Aurora-A是丝氨酸/苏氨酸激酶家族一个重要分子，课题组前期针对其在肝细胞癌中的临床病理意义及功能进行了相关研究，并在前期基金资助下分别阐明了HIF-1α和miR-129-3p参与调控Aurora-A过表达的转录和转录后水平分子机制。然而，长链ncRNA(lncRNA)在肝细胞癌中Aurora-A表达激活中的调控作用及其可能的分子机理尚不清楚。基于此，本课题拟在前期高通量lncRNA和mRNA芯片、质谱及生物信息学分析基础上，运用RNA pull-down、RNA免疫共沉淀等方法验证肝癌细胞中lncRNA-ROR通过拮抗AUF-1蛋白与Aurora-A mRNA结合抑制其降解从而促进Aurora-A蛋白表达的分子机制，并探索lnc-ROR/AUF-1/Aurora-A信号轴在肝细胞癌恶性生物学行为中的作用，为进一步完善肝细胞癌中Aurora-A基因表达紊乱的分子调控网络提供理论依据。

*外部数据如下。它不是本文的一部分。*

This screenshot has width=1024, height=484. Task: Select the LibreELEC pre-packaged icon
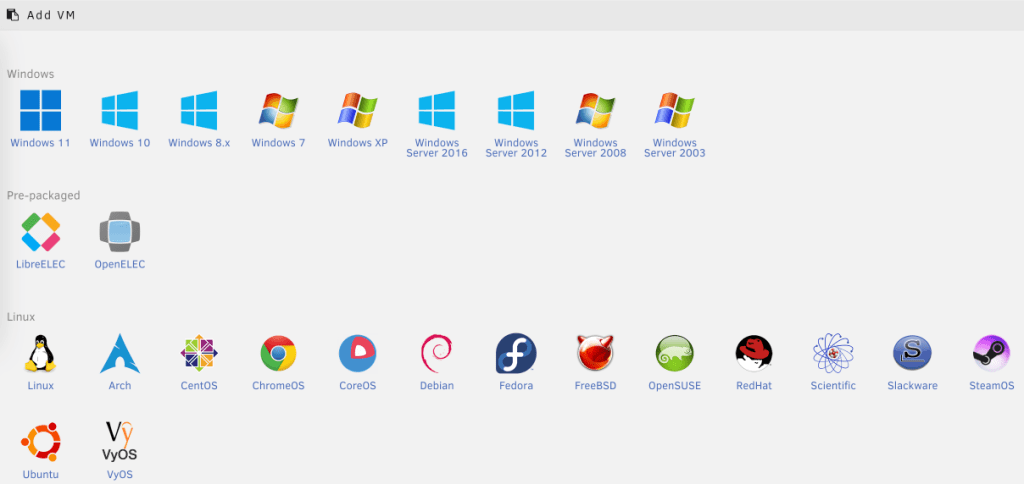tap(40, 233)
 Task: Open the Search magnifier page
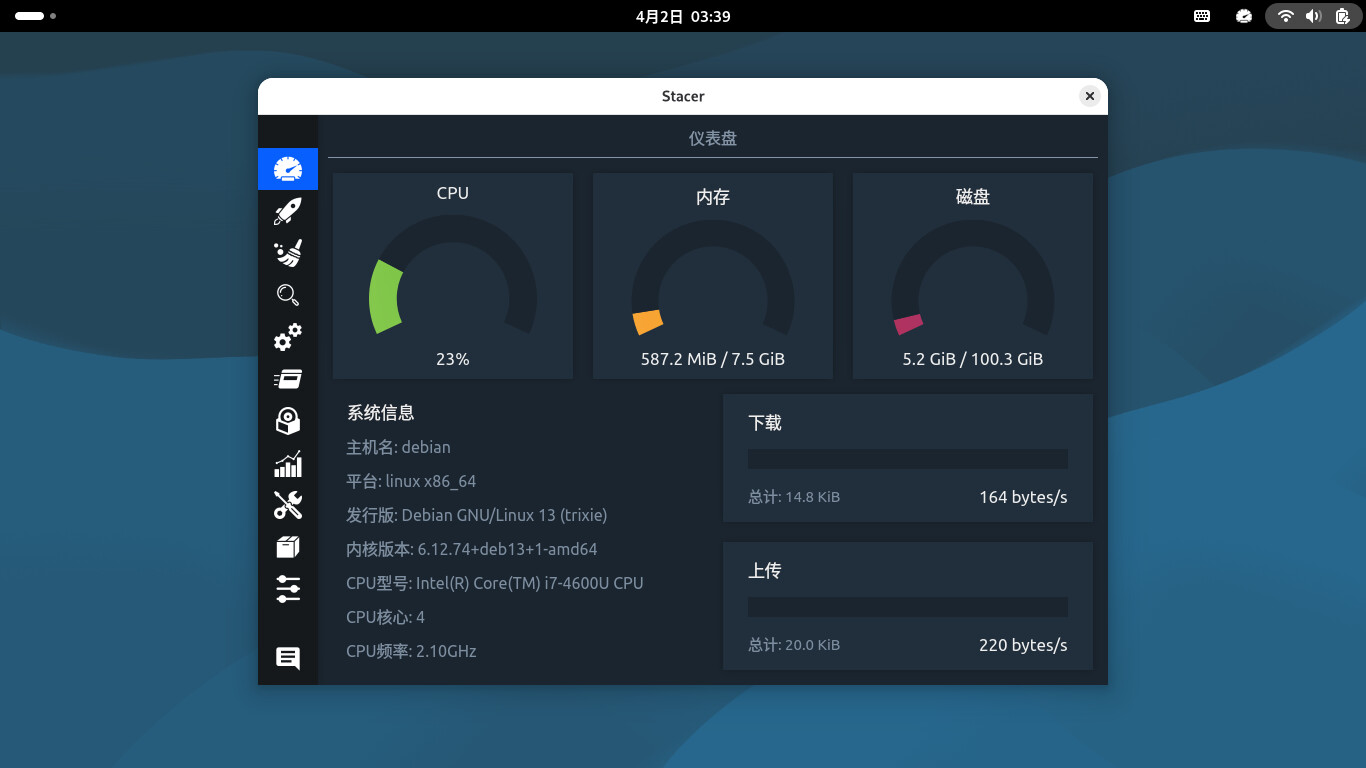tap(288, 295)
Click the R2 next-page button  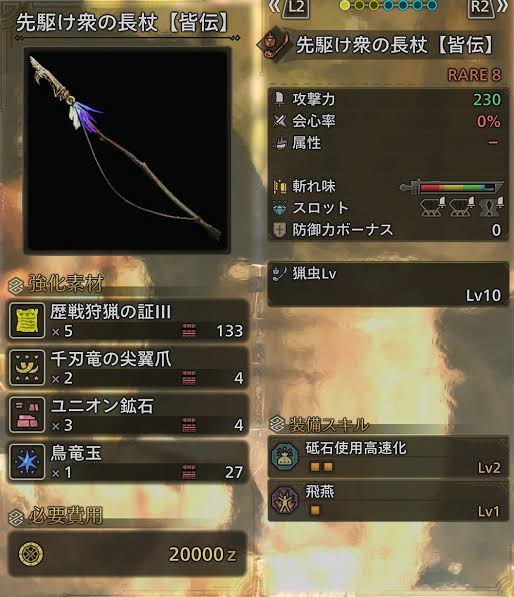pyautogui.click(x=481, y=8)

Aurora-A is an important member of newly identified serine/threonine kinase family. Previously, we have investigated the clinical significance of Aurora-A and its functions in hepatocelluar cancer (HCC). With the help of previous funds, we have elucidated the roles of HIF-1α and miR-129-3p in regulation of Aurora-A overexpression in HCC at transcriptional or post-transcriptional level, but the roles of long non-coding RNAs (lncRNAs) in regulation of Aurora-A expression and its possible molecular mechanisms are unknown. On the basis of high-throughput lncRNA or mRNA chip screening, mass spectrum and bioinformatic analyses, we will investigate the molecular mechanisms of lncRNA-ROR-promoting activation of Aurora-A protein by antagonizing the binding of RNA binding protein (AUF-1) with Aurora-A mRNA and subsequently inhibiting its mRNA degradation and further exploit the roles of lnc-ROR/AUF-1/Aurora-A axis signaling in malignant phenotypes of HCC cells. This will be helpful to provide experimental basis for further improving the molecular regulatory networks of Aurora-A overexpression in HCC.